The immediate postwar years were even more turbulent. Weekly, monthly, magazines reported on the disarray in America’s foreign policy and belligerent talk from Russia (we should “transact our necessary business with Russia at arm’s length,” declared The Atlantic Monthly in February 1948). Again and again, articles appeared on the establishment of the state of Israel and the resultant rise in Arab militancy, on the Berlin blockade and airlift, on fears of nuclear proliferation.
What place did the fiction of “happily ever after” have in a world like this, except as escapist fare? This question dogged the literary journals, but Joe knew it was the wrong one. Some fiction had always been escapist—honorably so, in fact. But what of the fiction that—to paraphrase Lionel Trilling—sought to take full account of human complexity? How did it move forward in such volatile terrain?
Attempts at answers came from Saul Bellow (The Victim, 1947) and Truman Capote (Other Voices, Other Rooms, 1948), but the former was schematic, whereas the latter seemed merely confectionary. Both men had yet to find their literary footing. Nelson Algren’s The Man with the Golden Arm (1949) recycled naturalism even more gleefully than Mailer h
ad, and Carson McCullers’s novels from earlier in the decade (The Heart Is a Lonely Hunter, 1940, and Reflections in a Golden Eye, 1941) focused so thoroughly on southern grotesques, they had little to say about the world beyond their narrow confines. Compelling writers, all; but it was hard not to feel that the American novel was fraying a bit, unable to store—in the boxes it had built for itself—all it was asked to hold.

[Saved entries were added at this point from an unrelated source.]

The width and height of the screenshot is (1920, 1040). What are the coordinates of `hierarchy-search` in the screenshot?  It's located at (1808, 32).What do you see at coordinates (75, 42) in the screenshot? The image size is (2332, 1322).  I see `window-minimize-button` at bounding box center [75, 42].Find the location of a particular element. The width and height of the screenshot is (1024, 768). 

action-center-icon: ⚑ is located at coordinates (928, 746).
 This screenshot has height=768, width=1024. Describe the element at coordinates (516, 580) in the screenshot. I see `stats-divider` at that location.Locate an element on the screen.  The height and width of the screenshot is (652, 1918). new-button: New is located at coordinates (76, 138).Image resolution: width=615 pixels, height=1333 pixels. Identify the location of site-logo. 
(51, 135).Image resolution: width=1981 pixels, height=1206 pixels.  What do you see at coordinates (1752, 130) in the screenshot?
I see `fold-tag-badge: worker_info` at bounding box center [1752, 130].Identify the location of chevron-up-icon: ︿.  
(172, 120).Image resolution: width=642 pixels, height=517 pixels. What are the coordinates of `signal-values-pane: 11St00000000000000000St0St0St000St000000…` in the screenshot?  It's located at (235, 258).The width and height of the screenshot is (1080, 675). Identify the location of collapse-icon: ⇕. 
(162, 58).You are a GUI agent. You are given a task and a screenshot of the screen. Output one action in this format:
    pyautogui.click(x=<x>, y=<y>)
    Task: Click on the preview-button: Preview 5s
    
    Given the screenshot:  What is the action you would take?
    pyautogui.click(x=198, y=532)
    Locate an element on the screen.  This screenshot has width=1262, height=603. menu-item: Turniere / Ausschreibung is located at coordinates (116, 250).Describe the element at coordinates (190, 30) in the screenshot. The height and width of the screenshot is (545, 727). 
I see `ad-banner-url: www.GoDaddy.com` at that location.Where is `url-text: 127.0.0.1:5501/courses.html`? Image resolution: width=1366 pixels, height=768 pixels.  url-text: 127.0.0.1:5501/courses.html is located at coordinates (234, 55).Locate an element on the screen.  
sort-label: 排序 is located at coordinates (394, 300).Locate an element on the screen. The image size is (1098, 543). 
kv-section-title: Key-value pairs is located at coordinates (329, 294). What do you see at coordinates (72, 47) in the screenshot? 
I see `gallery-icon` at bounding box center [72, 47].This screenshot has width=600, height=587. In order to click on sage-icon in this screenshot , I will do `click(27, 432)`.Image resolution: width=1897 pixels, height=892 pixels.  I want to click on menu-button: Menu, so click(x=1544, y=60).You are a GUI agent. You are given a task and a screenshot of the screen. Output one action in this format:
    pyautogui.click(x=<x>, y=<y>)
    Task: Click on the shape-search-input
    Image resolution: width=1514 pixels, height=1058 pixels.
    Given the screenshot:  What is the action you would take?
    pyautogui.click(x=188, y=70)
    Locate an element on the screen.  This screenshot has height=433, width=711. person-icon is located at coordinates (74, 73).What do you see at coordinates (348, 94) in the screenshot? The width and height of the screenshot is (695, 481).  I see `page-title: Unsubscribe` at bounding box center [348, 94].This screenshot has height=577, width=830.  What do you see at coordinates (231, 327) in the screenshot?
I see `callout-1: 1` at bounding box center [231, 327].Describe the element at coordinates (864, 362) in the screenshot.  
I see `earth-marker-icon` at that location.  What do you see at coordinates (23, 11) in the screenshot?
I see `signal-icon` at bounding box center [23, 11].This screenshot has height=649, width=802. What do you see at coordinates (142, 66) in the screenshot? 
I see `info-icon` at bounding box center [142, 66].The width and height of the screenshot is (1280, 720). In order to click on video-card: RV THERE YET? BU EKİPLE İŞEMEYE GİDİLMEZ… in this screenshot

As for the short story: “Not for one hundred years, not since the writing of Edgar Allan Poe, has the short story in America displayed the tendencies it has shown during the past year,” said Martha Foley in her foreword to the 1948 edition of Best American Short Stories. “The overwhelming tension, the terror, the specter of undefined guilt which permeated Poe’s work are the most obvious attributes of today’s short story writing.” The “re-emergence of the old-fashioned ghost story,” the “breathless awaiting of the unknown,” was, Foley wrote, the short story writer’s response to the “atom-bomb-inventing, airplane traveling, electronically powered United States of America.” Furthermore, the stories’ preoccupation with ill-seen fears could be “linked to the war” and its aftermath. Yet here again (if Foley’s generalizations held up), writers were responding to the new with well-worn gestures. Ghosts were creepy. They were not—in this flashpoint moment—particularly informative.
* * *
IN A PASSAGE he ultimately cut from his first novel, Joe mocked the writing of an academic thesis. It was, he wrote, a process whose primary requirement was to make “an original contribution of nothing new to a subject of no importance.” For his M.A. thesis at Columbia, he chose as his subject “The Pulitzer Prize Plays, 1917–1935.” He didn’t much care about the topic, nor did he know, exactly, what a thesis should entail. “I’m surprised [it] was approved,” he wrote later. It was a “trivial, unfruitful subject.” Nevertheless, it indicated both his practical ambitions and his growing dissatisfaction with the fiction he had written. Perhaps by studying the prizewinning plays of his lifetime, he could learn to be a successful dramatist. “I’m not sure that my motivations then … were worthy ones,” he said. He was soon to graduate. “I really wanted to make money and have some kind of status.… I write dialogue rapidly, so I thought I [might be] in playwriting or radio.”